Obesity has become a global public health problem induced by excessive body fat due to increased energy intake and reduced expenditure. Obesity increases the risk of chronic metabolic diseases, such as type 2 diabetes (T2D), cardiovascular disease, and chronic low-grade inflammation; therefore, effective management strategies are needed (Vijay-Kumar et al., 2010). Recent studies have shown that obesity and obesity-induced metabolic disorders are closely related to the gut microbiota (Zhao, 2013; Muscogiuri et al., 2019). The composition of the gut microbiota and obesity influence each other, and indicators of dysbiosis such as the Firmicutes/Bacteroidetes (F/B) ratio are also markers of obesity (Ley et al., 2006; Boulangé et al., 2016).

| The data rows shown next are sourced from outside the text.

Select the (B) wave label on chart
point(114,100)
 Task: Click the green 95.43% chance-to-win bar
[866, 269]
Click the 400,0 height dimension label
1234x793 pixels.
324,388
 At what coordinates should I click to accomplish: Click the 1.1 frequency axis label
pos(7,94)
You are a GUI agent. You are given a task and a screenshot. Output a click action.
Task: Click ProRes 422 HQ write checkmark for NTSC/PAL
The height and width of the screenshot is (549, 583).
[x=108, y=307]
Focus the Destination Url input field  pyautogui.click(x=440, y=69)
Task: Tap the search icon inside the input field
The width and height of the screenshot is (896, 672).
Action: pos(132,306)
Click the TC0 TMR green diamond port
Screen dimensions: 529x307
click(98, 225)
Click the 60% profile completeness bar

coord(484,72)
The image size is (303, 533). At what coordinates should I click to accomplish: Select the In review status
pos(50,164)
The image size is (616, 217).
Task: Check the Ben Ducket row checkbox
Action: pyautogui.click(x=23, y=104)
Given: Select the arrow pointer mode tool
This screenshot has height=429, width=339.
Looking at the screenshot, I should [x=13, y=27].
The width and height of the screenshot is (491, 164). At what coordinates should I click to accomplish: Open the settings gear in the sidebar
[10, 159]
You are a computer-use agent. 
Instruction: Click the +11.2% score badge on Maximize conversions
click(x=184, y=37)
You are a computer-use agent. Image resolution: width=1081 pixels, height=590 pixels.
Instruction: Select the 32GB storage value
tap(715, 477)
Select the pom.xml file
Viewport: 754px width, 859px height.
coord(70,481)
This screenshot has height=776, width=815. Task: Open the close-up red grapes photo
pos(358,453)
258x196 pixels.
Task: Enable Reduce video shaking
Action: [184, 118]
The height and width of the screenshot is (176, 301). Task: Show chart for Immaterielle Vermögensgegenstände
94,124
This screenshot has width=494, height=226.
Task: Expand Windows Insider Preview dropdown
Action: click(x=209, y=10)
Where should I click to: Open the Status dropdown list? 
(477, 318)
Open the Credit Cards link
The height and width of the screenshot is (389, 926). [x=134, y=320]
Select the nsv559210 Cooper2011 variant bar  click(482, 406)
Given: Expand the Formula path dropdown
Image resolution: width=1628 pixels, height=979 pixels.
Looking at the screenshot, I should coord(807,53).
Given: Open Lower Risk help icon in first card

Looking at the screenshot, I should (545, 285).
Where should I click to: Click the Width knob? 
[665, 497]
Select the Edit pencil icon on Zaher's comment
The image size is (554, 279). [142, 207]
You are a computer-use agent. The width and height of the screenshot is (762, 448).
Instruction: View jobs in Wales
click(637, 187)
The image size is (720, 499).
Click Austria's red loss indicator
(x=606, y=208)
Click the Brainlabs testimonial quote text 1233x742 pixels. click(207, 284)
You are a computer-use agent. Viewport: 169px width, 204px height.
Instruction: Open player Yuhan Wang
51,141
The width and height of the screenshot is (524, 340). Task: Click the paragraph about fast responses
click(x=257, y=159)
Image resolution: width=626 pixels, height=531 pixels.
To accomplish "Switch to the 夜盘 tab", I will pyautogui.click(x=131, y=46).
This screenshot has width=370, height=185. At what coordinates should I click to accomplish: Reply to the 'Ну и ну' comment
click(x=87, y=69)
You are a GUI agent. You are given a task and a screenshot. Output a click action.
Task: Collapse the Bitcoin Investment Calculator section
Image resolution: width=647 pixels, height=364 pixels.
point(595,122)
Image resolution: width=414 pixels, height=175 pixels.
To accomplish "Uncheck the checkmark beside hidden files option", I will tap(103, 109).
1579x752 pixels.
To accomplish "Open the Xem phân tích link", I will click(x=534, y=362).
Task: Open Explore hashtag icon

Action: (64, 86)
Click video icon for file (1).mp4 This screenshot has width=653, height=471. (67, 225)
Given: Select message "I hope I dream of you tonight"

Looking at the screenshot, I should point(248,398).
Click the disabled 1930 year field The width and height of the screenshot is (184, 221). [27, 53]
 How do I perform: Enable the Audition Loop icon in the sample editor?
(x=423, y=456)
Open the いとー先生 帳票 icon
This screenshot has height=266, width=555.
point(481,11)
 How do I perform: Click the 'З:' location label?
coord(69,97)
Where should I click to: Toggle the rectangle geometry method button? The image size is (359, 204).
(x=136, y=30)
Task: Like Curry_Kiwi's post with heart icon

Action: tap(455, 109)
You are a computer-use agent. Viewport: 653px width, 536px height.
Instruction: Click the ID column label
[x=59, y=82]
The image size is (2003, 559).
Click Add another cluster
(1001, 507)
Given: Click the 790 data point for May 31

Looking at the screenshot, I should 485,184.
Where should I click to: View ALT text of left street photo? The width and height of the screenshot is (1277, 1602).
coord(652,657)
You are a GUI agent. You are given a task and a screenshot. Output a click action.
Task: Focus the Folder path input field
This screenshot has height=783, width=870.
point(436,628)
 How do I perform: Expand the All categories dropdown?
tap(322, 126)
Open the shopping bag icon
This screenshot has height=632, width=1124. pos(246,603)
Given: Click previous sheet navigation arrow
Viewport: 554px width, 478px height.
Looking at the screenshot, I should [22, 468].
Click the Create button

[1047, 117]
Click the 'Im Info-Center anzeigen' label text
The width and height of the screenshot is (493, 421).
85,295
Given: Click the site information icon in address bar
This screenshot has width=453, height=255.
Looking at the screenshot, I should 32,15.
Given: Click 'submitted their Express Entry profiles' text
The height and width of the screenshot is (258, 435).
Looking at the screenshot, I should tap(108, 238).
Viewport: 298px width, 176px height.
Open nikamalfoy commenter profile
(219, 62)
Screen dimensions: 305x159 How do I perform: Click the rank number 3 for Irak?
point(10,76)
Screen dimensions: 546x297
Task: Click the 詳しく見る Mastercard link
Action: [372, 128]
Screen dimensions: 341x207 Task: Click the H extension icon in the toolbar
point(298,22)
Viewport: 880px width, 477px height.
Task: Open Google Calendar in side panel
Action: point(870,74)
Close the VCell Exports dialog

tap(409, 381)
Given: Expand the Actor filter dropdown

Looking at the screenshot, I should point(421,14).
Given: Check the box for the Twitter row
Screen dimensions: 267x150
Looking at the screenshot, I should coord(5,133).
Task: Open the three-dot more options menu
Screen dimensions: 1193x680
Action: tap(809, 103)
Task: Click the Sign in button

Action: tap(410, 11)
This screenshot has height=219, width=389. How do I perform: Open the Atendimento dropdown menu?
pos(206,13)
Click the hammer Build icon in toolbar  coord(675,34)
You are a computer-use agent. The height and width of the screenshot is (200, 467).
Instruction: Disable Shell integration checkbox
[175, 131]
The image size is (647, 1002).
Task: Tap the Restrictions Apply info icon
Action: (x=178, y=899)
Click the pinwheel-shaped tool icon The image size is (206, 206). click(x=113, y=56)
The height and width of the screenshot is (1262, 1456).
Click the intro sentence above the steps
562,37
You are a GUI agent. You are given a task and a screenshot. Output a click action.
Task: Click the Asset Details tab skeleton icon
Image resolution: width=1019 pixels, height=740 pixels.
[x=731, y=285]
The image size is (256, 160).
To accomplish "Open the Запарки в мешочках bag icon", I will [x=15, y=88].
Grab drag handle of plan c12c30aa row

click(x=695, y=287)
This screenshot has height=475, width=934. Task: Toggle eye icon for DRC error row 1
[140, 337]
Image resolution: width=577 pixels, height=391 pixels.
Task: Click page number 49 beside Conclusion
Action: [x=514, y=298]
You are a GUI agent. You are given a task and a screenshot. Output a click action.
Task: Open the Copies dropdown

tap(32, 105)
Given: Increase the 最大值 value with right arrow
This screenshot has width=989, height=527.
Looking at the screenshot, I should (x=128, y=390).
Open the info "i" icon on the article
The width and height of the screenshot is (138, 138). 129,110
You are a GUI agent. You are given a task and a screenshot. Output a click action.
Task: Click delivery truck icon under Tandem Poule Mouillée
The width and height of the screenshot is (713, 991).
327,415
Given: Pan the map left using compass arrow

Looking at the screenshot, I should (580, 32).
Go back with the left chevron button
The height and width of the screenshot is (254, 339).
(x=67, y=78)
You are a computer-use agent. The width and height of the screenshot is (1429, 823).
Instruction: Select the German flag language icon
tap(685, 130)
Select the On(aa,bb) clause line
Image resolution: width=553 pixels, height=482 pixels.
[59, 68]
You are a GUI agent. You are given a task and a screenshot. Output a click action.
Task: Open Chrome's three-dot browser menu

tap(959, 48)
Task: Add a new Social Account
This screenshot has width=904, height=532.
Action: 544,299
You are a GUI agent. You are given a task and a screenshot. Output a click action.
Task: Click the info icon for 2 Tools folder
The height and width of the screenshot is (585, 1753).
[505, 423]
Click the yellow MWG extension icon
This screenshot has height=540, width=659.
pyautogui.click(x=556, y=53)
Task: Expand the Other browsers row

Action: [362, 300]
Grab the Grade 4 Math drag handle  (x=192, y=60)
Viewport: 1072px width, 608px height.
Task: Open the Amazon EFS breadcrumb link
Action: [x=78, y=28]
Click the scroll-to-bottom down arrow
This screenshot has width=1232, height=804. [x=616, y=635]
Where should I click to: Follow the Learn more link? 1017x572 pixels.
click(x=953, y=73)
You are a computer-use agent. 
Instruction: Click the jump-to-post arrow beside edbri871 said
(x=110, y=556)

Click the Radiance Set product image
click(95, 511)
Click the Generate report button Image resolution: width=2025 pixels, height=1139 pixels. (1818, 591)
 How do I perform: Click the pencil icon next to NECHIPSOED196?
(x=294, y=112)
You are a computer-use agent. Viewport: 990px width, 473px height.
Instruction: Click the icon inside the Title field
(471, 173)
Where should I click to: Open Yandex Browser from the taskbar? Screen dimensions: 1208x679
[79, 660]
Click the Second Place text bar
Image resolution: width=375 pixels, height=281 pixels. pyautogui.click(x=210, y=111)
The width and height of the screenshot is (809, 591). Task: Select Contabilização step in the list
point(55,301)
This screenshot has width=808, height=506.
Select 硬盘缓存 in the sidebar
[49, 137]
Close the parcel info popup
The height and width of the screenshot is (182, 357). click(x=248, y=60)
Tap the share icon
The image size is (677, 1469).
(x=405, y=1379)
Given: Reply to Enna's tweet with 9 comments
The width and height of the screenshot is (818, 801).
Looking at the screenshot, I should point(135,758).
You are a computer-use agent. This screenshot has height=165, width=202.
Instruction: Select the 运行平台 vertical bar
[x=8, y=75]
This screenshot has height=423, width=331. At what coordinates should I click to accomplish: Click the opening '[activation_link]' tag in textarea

Moreover, microbial metabolites such as short-chain fatty acids (SCFAs) also affect obesity and host metabolism, including glycemic control, fat metabolism, and regulation of inflammation and immunity (van der Hee and Wells, 2021).

Recently, the role of the gut microbiota in drug treatment for obesity has been considered since the gut microbiota is involved in drug response and metabolism (Wilson and Nicholson, 2009; Kang et al., 2013; Vila et al., 2020). Moreover, several studies have reported alterations in the gut microbiota following drug treatment in clinical trials (Pascale et al., 2019; Vila et al., 2020). Metformin, a first-line clinical medicine for T2DM, enhanced the relative abundance of Akkermansia, which has the potential for glucose metabolism and insulin modulation (Shin et al., 2014; Montandon and Jornayvaz, 2017). Nuciferine has the ability to reduce high-fat diet (HFD)-induced obesity by altering the relative abundance of the gut microbiota, which is related to SCFA production and metabolic parameters (Wang et al., 2020). Orlistat modified the gut microbial composition, and the increased bacterial species was correlated with several metabolic pathways (Ke et al., 2020). Lorcaserin (LS) and phentermine (PT) are commonly used anti-obesity drugs. LS is a serotonin agent that selectively stimulates serotonin 2C receptor agonist, and PT modulates catecholamines in the hypothalamus, reducing appetite (Kim et al., 2014). However, to our knowledge, no studies have been published on the effects of LS and PT on gut microbiota. In this study, we aimed to investigate the impact of LS and PT on the composition of the gut microbiota in a HFD model. This research may provide support for the application of LS and PT in the treatment of obesity.

2. Materials and methods

2.1. Animal studies

Six-week-old male C57BL/6 mice obtained from DBL Inc. (Eumseong-gun, South Korea) were acclimatized for 1 week under a controlled environment with a 12-h light/dark cycle at 25°C and 50–60% relative humidity with a chow diet (Purina Irradiated Laboratory Rodent Chow, Purina Korea, Seoul, South Korea). The animal study was approved by the Institutional Animal Care and Use Committee (IACUC-2019-06187) of Dongguk University Ilsan Hospital and performed according to the Guide for the Care and Use of Laboratory Animals (National Research Council, 2011).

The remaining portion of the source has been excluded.